A Problem with the Press Kit for a TV Reporter I had to laugh recently when I read a suggestion from a national marketing company about what should be included in the perfect press kit. A partial list included: a pocket folder, intro letter, lead release, background, biographical information, fact sheets and more.
Lean in closer, I’ll tell you a secret. (Reporters don’t read all that stuff.)
Truth be told, nothing tells a reporter, “I don’t understand the time pressures of your job” like a press kit that requires a two-pocket folder.
I should know. I was a reporter. I got the fancy press kits. They sat on my desk in pile of pitches that I rarely had time to read.

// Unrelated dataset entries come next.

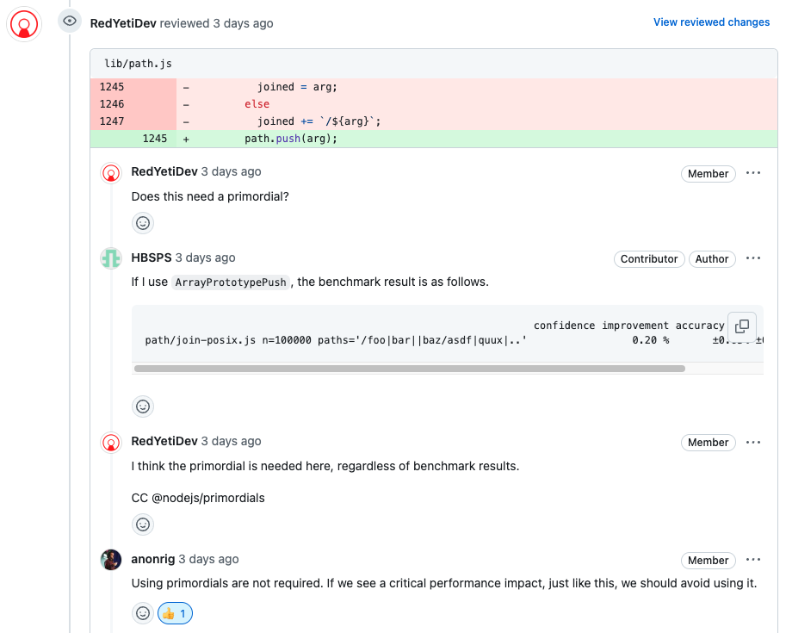The width and height of the screenshot is (786, 633).
Task: Open options menu on RedYetiDev's first comment
Action: pyautogui.click(x=753, y=172)
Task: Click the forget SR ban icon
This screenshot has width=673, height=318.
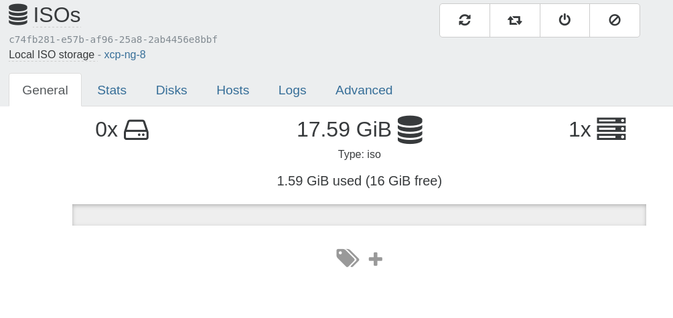Action: click(x=615, y=20)
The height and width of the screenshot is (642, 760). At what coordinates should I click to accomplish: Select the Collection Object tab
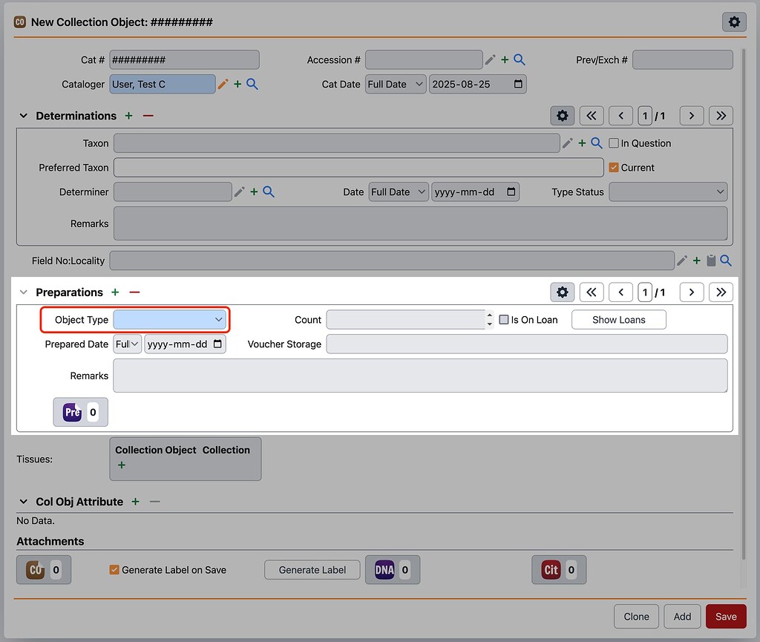156,450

And I was a guy who actually tried to get coverage for non-profits.
The person who wrote the list for the perfect press kit needs to be sent one explaining the new way a reporter gets background information. It’s called the Internet. Background? Biographical information? Fact sheets? TV reporters can find all of it on your website. (Right?)
My advice? Save the time and money you’d sink into that fancy press kit and spend it on really getting to know a reporter. Find one whose work you respect and then reach out to them. Friend them on Facebook. Send a quick email complimenting them on an interesting report. Offer to buy them a cup of coffee. Get on their radar!
Then, when you do have a story, get in touch with them. Show them you understand the time constraints of a reporter’s day. Most importantly, offer interesting pictures and good speakers. Send a short email with the important details and links to more info. Include a phone number you will answer when they call.
If you gain a reporter’s trust by delivering what you promise-- compelling video, good interviews—they’ll be back for more. Instead of that pile of press kits, your number will end up in their phone. And isn’t that where you wanted your number in the first place?